Excerpted passage
--------------------------------------------------
Higher infertility rates in MENA are driving demand for IVF treatments
Demand for infertility treatments such as in-vitro fertilization (IVF) is increasing in the MENA region amid higher infertility rates, according to a report by Colliers (paywall).
The region suffers from an above-average infertility rate: The infertility rate in the MENA region is around 15%, significantly higher than the 10% global average, according to research and interviews conducted by the company.
This could be a conservative estimate: Previous research has suggested that the region’s infertility rate could be as high as 22.6%.
And fertility rates are dropping, too: Despite the regional population quintupling in size over the past 70 years, the fertility rate has fallen from an average seven children per woman to less than three.
This isn’t all down to infertility, of course: Rising literacy levels, the increasing use of contraception, and the growing number of women in the workplace have all contributed to the falling fertility rate seen over recent decades.
Why does the MENA region have a higher infertility rate? Although data from the region is scarce, it has been suggested by medical researchers that low- and middle-income countries in the region can lower the incidence of infertility by preventing diseases such as TB, injuries sustained during childbirth, and so-called “iatrogenic infertility” which is caused inadvertently by other medical treatments.
--------------------------------------------------
Source information
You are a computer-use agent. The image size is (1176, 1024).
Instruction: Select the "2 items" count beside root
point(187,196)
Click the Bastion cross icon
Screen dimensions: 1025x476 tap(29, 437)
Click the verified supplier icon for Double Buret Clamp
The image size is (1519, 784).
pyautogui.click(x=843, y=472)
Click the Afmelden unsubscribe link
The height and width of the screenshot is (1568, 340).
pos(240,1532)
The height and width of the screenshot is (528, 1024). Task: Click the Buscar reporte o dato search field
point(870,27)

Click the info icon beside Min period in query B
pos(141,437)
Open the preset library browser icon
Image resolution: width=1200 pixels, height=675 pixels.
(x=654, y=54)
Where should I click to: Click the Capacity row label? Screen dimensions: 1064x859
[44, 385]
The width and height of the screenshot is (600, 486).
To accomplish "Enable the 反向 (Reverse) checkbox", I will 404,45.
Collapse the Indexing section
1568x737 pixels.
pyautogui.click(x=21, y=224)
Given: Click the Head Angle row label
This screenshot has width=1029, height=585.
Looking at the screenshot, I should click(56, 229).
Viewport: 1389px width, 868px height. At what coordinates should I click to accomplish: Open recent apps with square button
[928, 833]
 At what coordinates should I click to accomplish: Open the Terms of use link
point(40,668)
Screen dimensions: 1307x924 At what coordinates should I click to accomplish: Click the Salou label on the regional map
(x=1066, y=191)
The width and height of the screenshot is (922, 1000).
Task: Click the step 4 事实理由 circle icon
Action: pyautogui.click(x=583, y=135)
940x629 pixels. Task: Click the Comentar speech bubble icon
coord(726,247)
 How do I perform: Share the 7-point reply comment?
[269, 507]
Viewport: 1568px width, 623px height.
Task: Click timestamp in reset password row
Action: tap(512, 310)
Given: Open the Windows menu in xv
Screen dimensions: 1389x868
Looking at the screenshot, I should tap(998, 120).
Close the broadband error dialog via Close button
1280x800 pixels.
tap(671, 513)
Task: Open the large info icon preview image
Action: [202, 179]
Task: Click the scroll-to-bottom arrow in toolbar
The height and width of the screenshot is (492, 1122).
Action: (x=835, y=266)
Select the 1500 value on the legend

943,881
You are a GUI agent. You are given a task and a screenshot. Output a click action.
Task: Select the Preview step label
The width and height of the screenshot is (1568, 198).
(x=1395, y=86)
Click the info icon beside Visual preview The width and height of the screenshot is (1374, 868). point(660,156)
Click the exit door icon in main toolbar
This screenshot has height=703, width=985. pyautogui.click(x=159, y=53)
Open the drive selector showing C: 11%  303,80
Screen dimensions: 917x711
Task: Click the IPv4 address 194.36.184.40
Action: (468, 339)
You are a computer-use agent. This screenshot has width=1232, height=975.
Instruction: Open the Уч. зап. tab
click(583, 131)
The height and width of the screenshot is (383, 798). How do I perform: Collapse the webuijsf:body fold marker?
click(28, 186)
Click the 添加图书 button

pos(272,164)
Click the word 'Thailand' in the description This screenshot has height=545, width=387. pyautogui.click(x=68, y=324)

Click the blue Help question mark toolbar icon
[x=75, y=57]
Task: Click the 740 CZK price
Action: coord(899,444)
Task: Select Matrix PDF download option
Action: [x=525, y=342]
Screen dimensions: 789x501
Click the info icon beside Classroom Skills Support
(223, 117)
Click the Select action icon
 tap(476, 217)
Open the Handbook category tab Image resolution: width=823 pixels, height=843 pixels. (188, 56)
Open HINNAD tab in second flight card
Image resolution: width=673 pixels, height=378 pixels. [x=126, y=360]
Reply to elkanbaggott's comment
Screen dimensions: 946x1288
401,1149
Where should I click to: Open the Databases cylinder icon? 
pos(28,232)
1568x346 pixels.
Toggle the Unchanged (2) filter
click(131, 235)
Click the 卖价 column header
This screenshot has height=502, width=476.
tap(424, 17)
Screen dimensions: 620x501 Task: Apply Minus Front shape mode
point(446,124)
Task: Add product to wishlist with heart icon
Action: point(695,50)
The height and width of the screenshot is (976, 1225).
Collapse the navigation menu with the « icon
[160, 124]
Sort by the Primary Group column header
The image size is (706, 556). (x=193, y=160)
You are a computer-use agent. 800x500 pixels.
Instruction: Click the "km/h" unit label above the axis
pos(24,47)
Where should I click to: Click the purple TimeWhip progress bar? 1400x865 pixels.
--------------------------------------------------
Work request 1
In the article on infertility in the MENA region, how high could the region's infertility rate be according to previous research?
Work request 2
Write out, word for word, the portion of the article on infertility in the MENA region that begins at the words "Higher infertility rates in" and stops after "by the company.".

Final answer 1
As high as 22.6%.

Final answer 2
Higher infertility rates in MENA are driving demand for IVF treatments
Demand for infertility treatments such as in-vitro fertilization (IVF) is increasing in the MENA region amid higher infertility rates, according to a report by Colliers (paywall).
The region suffers from an above-average infertility rate: The infertility rate in the MENA region is around 15%, significantly higher than the 10% global average, according to research and interviews conducted by the company.